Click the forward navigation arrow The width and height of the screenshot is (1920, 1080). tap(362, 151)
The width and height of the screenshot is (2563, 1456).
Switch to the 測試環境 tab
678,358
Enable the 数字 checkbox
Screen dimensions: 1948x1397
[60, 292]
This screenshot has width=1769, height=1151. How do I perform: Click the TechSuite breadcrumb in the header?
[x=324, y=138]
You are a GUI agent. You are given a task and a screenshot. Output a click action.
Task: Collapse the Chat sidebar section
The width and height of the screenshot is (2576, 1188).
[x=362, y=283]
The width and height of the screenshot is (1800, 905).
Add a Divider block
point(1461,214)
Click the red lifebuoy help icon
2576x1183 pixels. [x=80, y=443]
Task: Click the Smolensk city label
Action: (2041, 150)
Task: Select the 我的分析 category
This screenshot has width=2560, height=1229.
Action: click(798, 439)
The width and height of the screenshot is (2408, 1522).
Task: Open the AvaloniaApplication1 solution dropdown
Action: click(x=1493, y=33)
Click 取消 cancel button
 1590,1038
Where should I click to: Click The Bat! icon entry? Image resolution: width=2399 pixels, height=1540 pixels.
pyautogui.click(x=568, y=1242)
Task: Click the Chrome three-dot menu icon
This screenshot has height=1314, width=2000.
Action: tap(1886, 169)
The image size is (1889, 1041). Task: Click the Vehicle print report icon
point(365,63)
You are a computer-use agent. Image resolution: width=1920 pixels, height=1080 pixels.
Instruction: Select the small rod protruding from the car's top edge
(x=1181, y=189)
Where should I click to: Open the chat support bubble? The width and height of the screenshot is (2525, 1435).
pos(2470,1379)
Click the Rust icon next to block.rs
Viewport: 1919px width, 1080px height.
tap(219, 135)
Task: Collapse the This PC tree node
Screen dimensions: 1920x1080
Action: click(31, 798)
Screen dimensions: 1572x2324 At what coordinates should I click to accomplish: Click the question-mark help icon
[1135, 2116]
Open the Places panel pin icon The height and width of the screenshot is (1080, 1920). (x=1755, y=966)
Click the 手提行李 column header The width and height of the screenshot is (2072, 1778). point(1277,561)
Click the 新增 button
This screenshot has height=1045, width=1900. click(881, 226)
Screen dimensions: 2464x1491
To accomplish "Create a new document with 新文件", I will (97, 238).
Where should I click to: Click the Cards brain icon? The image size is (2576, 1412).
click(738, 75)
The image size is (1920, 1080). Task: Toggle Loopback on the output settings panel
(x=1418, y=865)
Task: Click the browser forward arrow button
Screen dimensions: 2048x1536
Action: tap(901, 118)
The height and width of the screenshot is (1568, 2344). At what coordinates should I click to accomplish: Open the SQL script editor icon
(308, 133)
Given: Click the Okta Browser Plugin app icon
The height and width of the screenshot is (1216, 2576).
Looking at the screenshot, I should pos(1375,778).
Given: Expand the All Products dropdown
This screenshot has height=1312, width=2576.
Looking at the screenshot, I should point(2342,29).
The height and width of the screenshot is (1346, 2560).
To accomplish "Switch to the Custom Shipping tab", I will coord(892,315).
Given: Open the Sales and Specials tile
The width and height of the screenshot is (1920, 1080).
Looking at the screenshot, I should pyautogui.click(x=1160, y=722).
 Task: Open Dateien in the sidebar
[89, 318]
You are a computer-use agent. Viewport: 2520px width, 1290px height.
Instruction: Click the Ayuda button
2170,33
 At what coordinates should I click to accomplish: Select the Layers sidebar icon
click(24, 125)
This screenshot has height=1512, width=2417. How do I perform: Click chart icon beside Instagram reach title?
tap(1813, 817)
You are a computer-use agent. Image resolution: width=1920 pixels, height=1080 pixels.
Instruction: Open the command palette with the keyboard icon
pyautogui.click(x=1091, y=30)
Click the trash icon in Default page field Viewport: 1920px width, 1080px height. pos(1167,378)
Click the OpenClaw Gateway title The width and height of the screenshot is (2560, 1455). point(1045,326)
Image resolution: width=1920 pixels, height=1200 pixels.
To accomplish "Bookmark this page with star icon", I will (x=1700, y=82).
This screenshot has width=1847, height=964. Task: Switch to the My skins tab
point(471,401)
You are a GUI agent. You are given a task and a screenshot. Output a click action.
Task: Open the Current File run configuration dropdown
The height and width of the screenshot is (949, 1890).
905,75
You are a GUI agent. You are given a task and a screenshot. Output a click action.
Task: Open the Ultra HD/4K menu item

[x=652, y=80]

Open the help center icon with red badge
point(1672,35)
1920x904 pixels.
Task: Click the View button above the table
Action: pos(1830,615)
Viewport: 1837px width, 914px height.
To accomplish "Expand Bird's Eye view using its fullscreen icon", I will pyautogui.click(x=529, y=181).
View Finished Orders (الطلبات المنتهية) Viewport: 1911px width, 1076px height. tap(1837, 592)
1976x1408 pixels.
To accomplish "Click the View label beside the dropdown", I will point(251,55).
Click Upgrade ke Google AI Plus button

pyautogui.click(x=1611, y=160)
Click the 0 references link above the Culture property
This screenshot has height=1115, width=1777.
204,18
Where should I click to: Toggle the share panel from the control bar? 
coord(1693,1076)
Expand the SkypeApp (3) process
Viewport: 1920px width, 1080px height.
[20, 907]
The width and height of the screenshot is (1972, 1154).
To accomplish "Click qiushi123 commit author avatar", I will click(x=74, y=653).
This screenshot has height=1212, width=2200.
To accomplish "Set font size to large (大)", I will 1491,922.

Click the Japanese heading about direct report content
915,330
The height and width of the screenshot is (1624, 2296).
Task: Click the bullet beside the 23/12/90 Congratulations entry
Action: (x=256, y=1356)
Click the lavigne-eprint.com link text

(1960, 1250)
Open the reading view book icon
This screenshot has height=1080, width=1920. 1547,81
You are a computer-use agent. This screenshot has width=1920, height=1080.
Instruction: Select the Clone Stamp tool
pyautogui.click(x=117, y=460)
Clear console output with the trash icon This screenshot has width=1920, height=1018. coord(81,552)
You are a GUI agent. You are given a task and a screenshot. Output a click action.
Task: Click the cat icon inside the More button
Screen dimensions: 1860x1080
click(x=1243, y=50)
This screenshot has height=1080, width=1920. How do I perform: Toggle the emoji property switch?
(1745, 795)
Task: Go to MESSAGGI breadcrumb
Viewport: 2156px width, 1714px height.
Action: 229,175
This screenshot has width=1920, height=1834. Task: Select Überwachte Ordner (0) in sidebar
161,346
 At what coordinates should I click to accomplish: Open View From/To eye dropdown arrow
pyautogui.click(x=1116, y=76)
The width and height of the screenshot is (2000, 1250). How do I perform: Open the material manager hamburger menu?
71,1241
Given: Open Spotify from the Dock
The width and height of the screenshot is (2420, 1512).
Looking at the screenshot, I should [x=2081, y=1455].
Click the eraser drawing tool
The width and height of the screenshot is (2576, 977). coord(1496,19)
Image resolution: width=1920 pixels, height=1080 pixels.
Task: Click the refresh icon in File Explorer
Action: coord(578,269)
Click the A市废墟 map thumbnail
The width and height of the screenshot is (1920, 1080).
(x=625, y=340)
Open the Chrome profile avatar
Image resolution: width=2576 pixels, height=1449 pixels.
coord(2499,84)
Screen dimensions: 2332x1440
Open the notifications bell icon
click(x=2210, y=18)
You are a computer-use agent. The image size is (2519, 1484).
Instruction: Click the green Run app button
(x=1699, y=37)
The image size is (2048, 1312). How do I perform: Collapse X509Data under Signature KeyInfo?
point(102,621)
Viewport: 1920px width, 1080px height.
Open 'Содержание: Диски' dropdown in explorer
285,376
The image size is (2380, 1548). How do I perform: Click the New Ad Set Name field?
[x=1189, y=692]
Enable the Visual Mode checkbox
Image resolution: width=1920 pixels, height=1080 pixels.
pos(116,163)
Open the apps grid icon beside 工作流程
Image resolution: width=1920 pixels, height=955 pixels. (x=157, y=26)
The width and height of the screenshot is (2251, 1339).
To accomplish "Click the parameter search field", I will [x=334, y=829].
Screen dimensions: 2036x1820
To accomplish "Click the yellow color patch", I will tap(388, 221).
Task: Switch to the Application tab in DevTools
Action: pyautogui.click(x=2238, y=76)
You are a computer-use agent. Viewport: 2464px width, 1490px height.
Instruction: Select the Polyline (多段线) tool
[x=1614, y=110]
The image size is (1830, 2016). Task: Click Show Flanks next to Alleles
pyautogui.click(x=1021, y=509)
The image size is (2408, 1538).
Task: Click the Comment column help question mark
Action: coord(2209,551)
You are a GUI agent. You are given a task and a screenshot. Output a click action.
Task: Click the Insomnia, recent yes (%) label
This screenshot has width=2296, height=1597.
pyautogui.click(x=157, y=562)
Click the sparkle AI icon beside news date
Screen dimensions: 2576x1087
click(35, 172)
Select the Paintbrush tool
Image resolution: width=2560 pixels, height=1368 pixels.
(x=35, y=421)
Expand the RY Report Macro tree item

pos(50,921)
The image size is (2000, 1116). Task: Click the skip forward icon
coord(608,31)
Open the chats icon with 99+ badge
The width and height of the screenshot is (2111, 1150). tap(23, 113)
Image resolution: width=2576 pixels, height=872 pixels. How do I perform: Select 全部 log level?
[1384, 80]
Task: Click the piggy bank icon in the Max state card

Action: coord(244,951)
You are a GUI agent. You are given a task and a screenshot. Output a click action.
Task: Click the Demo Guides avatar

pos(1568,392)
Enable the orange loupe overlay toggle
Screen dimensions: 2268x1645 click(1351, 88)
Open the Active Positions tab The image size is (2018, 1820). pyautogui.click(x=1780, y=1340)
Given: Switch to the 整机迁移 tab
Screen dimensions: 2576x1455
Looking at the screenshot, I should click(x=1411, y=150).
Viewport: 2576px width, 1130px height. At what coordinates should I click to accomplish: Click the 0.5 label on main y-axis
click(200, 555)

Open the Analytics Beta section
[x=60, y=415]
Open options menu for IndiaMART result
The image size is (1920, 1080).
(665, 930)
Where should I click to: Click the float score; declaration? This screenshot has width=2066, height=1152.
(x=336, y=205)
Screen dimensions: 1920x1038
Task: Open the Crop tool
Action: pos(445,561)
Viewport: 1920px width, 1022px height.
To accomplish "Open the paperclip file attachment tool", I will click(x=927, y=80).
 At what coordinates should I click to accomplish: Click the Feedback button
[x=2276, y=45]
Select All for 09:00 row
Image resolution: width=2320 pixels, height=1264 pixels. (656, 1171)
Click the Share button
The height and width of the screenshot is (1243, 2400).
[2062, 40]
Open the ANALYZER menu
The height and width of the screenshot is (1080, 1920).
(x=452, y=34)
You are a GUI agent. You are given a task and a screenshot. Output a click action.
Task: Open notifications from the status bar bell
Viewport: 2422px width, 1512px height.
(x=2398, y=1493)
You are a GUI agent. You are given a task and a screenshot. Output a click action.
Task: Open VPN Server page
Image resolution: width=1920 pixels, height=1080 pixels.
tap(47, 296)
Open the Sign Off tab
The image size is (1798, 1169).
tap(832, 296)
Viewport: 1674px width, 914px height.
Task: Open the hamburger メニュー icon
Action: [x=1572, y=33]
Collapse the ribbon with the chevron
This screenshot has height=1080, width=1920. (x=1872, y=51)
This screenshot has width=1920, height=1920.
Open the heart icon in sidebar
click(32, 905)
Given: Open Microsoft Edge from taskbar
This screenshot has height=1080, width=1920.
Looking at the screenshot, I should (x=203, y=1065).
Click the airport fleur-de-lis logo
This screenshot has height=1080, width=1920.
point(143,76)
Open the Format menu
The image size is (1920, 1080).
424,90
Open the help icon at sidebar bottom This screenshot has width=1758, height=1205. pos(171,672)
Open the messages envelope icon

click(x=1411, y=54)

┄┄┄┄┄┄

Aim of the exercise → Reproduce each line from the data that has "page" in it.

Response →
Click the trash icon in Default page field Viewport: 1920px width, 1080px height. pos(1167,378)
To accomplish "Bookmark this page with star icon", I will (x=1700, y=82).
Task: Open VPN Server page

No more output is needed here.